Final Thoughts: For a Legends of Wrestling show (with a few younger guys peppered in), you couldn't ask for much more from the parties involved and it seemed like great care was put into producing a watchable event. The wrestlers that you'd expect to have a hard time getting through a lengthy match were in-and-out before it could become embarrassing, a few matches were better than I could've imagined, and while I wasn't a WCW guy, having Steiner/Bagwell and DDP/Kanyon meant more to the 6:05 time slot tribute than the Nitro/TNT Girls opening the show. The real MVP's for the night were Dory Funk and Tully Blanchard.

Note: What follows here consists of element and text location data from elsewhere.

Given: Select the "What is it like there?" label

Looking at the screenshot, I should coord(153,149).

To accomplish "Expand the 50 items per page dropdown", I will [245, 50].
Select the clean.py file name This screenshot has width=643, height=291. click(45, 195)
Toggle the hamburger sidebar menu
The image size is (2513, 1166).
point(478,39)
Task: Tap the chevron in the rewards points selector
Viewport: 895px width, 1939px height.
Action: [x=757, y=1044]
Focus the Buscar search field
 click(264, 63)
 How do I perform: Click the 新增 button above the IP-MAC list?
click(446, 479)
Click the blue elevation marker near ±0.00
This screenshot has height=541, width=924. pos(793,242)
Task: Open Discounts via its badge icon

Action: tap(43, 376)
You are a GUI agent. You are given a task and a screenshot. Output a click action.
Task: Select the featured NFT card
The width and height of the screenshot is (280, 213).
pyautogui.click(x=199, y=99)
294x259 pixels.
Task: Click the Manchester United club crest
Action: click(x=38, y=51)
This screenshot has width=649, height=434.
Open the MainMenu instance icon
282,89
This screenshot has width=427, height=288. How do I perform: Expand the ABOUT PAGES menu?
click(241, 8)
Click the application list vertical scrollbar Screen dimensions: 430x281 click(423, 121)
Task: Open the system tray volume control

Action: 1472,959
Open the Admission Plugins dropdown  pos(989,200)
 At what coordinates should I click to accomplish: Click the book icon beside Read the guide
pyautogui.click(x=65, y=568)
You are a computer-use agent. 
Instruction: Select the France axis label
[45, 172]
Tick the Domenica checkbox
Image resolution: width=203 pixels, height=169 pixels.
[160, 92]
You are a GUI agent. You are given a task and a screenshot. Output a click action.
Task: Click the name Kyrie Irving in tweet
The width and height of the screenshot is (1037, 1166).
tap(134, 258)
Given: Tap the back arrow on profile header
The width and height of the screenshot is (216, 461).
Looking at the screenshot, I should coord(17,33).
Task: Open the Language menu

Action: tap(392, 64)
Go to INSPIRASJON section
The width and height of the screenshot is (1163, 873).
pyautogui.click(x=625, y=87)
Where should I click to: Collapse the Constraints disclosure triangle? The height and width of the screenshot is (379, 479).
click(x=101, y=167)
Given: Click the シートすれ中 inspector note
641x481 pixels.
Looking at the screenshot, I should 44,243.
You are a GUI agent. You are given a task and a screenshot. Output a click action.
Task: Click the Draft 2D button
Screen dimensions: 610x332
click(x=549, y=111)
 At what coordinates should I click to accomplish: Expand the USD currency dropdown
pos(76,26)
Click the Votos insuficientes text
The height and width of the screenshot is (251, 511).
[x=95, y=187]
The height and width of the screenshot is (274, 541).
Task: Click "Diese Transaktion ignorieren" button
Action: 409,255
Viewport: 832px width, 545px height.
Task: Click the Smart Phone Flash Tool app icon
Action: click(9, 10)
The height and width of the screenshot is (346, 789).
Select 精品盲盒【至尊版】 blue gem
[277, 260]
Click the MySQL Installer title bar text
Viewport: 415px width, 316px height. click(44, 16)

The only match I found dreadful to get through was Roberts/Kamala, but to be fair, I would've hated it were it worked in 1986, 1996, or 2006. If Heroes of Wrestling did everything imaginable to embarrass wrestlers for profit, this was the complete opposite, and if you're a fan of the era where the majority of the performers were in their prime, it's a good old timer's day show.